Records provided below:

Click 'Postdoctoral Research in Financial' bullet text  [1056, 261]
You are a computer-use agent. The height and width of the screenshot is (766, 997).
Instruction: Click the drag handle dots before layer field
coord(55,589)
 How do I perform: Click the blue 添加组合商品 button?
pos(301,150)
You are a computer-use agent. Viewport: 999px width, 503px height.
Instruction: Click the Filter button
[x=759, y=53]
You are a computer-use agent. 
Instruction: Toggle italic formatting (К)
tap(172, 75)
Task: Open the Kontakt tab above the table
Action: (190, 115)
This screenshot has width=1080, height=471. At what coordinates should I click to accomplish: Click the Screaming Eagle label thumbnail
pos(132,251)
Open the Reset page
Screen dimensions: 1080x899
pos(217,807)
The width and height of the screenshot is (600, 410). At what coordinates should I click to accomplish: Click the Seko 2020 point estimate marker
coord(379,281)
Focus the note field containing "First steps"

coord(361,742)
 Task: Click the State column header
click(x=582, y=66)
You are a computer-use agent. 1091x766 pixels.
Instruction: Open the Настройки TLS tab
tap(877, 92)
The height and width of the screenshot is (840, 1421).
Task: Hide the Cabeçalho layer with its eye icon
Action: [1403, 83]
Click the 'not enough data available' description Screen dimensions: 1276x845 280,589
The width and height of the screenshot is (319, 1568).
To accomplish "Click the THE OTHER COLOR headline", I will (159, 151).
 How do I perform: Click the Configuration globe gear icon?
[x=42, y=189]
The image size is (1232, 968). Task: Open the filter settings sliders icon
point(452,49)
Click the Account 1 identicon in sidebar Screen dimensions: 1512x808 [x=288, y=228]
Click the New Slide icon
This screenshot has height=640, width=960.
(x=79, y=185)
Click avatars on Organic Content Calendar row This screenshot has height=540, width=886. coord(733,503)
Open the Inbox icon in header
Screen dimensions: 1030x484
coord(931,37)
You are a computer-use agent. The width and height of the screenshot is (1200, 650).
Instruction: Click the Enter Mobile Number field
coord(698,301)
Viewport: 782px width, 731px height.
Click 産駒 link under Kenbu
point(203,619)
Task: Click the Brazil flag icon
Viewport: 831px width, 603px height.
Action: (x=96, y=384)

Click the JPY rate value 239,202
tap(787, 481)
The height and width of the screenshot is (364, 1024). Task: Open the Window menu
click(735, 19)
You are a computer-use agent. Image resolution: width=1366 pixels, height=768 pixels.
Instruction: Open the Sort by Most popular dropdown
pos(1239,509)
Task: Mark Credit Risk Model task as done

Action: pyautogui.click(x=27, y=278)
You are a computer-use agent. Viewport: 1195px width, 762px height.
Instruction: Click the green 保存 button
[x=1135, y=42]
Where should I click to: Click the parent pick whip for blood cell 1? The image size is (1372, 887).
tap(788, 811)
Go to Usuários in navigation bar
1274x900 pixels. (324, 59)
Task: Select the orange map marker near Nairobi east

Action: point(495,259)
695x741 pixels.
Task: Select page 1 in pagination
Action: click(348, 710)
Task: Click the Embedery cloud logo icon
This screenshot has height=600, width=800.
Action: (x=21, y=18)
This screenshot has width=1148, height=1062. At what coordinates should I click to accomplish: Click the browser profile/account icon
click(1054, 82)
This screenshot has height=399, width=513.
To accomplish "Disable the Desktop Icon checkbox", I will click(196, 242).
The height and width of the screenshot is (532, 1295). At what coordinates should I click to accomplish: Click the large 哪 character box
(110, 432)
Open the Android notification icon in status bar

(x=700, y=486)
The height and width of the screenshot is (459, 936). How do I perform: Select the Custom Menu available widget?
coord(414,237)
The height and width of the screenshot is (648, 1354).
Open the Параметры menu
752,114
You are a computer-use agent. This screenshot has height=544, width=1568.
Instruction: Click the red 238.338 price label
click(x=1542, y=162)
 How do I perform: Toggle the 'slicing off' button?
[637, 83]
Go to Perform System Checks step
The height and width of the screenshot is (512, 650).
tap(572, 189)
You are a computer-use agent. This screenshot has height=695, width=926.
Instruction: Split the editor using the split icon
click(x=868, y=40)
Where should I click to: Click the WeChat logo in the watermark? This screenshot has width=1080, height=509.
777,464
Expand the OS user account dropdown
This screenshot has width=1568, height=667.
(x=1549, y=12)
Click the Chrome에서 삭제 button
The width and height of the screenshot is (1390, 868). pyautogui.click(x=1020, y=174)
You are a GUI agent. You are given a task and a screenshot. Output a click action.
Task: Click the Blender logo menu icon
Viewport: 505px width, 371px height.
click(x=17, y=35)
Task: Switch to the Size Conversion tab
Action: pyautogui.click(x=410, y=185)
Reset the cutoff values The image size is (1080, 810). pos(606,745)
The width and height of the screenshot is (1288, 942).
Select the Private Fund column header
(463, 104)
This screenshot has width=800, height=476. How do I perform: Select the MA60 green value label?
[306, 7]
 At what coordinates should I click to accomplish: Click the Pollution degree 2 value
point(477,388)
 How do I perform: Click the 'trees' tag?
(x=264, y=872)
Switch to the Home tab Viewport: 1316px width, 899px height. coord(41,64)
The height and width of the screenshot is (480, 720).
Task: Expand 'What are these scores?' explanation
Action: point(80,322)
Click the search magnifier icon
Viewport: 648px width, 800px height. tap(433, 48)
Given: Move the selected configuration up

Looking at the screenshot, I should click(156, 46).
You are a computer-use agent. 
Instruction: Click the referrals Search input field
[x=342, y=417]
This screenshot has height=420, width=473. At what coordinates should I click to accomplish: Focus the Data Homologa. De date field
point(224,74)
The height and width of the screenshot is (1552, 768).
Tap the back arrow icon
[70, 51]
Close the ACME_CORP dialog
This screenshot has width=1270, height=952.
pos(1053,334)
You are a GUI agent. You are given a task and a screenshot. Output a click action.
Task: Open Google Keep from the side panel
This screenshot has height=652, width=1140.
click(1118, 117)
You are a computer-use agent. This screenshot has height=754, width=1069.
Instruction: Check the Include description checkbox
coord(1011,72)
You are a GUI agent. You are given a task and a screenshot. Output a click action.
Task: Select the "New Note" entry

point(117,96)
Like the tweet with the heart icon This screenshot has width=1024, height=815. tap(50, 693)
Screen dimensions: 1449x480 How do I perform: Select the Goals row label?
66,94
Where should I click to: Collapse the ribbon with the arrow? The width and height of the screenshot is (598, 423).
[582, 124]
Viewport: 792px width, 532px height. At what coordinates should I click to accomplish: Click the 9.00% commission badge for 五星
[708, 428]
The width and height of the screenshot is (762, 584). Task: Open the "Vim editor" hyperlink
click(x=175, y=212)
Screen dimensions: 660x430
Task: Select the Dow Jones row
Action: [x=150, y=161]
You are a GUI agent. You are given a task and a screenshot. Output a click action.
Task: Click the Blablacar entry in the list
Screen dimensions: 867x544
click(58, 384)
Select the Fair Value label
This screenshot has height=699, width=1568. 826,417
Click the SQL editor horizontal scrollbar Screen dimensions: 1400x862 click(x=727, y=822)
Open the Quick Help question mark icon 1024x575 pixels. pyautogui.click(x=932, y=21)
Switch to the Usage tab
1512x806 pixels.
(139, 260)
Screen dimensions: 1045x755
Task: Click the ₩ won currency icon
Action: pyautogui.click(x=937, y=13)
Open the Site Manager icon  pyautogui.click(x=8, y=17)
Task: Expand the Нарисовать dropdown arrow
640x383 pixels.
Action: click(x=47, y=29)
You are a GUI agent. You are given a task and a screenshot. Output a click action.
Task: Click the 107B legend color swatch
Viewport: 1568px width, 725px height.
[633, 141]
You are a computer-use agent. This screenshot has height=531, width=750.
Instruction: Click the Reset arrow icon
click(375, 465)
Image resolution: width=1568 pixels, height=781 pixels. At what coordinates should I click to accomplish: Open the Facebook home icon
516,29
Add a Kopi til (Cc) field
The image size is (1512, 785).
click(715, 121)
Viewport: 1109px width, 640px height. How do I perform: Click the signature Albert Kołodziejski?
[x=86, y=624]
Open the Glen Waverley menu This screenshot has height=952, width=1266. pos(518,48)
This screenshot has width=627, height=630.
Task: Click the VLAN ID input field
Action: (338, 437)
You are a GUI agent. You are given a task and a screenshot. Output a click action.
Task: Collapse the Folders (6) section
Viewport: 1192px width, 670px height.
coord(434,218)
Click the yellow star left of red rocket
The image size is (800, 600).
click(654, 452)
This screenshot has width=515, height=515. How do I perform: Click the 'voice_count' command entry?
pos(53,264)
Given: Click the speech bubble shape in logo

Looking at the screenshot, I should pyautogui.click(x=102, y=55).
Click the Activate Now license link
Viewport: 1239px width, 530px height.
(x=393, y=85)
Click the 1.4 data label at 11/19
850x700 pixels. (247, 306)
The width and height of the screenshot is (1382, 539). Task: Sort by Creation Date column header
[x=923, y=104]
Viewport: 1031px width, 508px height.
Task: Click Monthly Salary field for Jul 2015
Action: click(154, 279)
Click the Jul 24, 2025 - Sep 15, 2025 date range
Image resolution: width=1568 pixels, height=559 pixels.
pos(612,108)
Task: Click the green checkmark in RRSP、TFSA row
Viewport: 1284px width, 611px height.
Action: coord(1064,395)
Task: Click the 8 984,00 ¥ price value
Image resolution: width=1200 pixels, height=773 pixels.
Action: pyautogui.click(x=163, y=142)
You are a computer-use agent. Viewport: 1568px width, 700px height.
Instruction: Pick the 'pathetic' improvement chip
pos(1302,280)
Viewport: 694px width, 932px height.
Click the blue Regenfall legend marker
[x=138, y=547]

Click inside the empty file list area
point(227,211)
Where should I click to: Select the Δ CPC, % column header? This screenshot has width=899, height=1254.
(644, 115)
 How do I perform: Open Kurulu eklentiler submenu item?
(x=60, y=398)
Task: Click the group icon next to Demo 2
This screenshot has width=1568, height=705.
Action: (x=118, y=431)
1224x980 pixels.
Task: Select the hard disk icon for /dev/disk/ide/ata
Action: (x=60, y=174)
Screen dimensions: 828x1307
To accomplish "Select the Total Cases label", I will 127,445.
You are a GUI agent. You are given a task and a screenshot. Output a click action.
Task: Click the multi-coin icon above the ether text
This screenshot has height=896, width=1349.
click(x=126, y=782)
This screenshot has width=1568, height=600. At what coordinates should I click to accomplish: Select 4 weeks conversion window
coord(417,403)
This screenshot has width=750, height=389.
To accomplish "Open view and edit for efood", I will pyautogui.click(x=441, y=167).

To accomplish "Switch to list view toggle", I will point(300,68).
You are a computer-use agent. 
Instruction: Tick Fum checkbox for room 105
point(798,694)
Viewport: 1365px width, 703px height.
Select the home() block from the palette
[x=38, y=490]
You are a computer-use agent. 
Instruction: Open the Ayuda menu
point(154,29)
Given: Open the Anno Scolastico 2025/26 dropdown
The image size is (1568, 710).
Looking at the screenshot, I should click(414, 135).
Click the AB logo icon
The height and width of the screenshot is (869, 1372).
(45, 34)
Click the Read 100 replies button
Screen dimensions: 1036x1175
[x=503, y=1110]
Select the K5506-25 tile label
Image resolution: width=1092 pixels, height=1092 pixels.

End of Records provided.

*About this task*. Only the lines from the first line of the records through the line containing "Click the 'not" should be repeated, exactly as they appear.

*Finished task*.
Click 'Postdoctoral Research in Financial' bullet text  [1056, 261]
You are a computer-use agent. The height and width of the screenshot is (766, 997).
Instruction: Click the drag handle dots before layer field
coord(55,589)
 How do I perform: Click the blue 添加组合商品 button?
pos(301,150)
You are a computer-use agent. Viewport: 999px width, 503px height.
Instruction: Click the Filter button
[x=759, y=53]
You are a computer-use agent. 
Instruction: Toggle italic formatting (К)
tap(172, 75)
Task: Open the Kontakt tab above the table
Action: (190, 115)
This screenshot has width=1080, height=471. At what coordinates should I click to accomplish: Click the Screaming Eagle label thumbnail
pos(132,251)
Open the Reset page
Screen dimensions: 1080x899
pos(217,807)
The width and height of the screenshot is (600, 410). At what coordinates should I click to accomplish: Click the Seko 2020 point estimate marker
coord(379,281)
Focus the note field containing "First steps"

coord(361,742)
 Task: Click the State column header
click(x=582, y=66)
You are a computer-use agent. 1091x766 pixels.
Instruction: Open the Настройки TLS tab
tap(877, 92)
The height and width of the screenshot is (840, 1421).
Task: Hide the Cabeçalho layer with its eye icon
Action: [1403, 83]
Click the 'not enough data available' description Screen dimensions: 1276x845 280,589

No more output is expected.